The Heart and Stroke Foundation issued a statement of “complete support” for its associate executive director, describing Harriman as “a kind and compassionate individual” and a “long-serving, greatly admired and universally liked member of our team.” At the headquarters building of CFB Trenton, many of Williams’s stunned subordinates immediately thought of Mary-Liz. “I feel absolutely horrible for his wife,” said Lt.-Col. David Alexander, who worked down the hall from Williams. “She is not as much of a victim as Marie-France Comeau or Jessica Lloyd or the women attacked in the Tweed area, but her life has been changed and altered through no fault of her own.”
But now, a judge is being asked to decide whether Harriman did do something wrong.

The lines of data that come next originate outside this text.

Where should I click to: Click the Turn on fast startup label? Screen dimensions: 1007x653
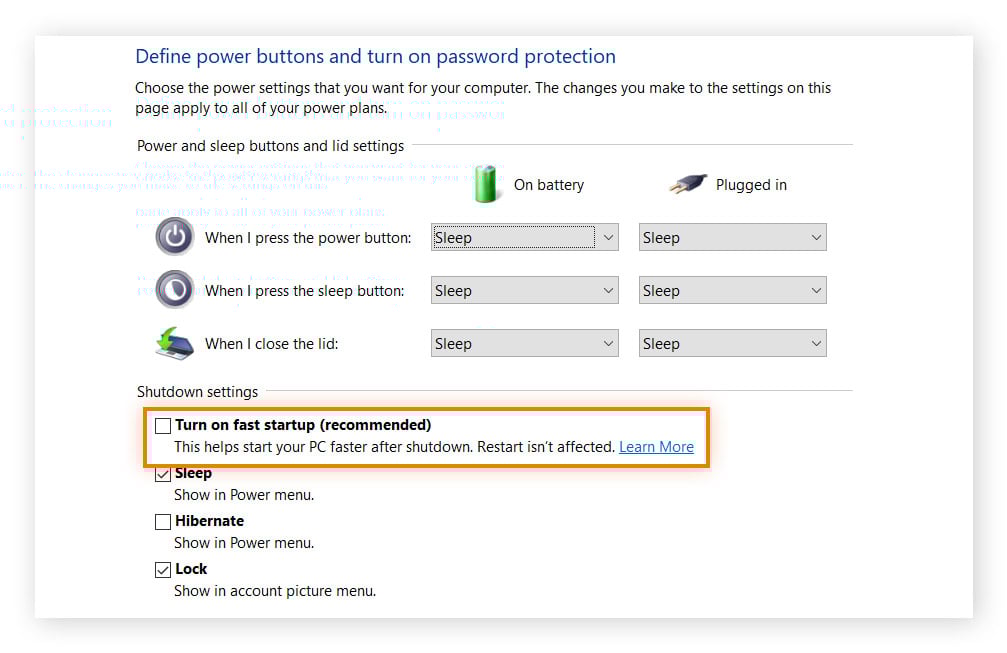(303, 425)
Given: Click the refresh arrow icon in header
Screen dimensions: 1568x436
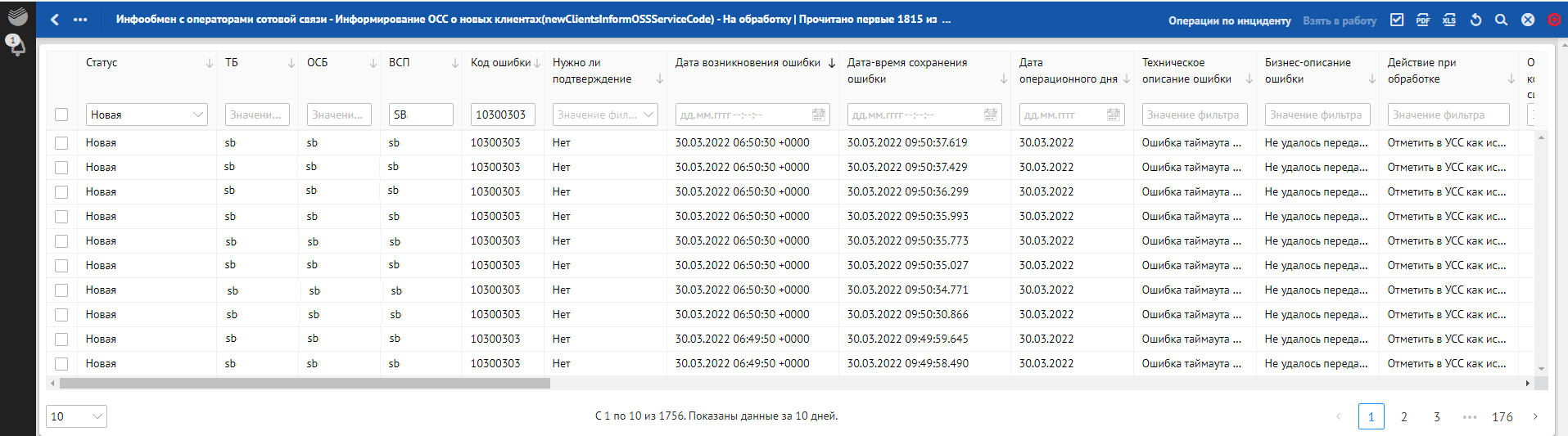Looking at the screenshot, I should 1475,20.
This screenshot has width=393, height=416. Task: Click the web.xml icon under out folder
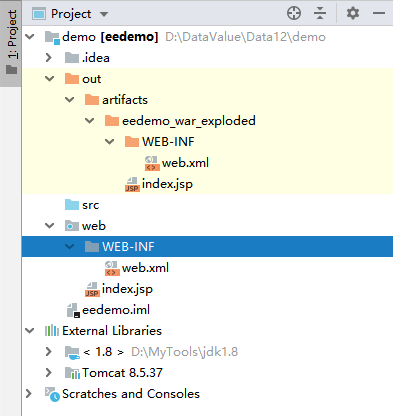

On March 22, six weeks after her world was shattered, she made a deal with her incarcerated husband. He took the notorious Tweed cottage; she took the Ottawa townhouse, paying him $62,000 in cash and assuming the remainder of the mortgage. Williams’s first alleged assault victim—a 21-year-old woman who was blindfolded, stripped naked, and photographed while her baby daughter slept in another room—now claims in a lawsuit that the “suspicious” real estate deal was a “fraudulent conveyance” aimed at thwarting her pursuit of damages. The victim’s lawyer, Michael Pretsell, declined to comment.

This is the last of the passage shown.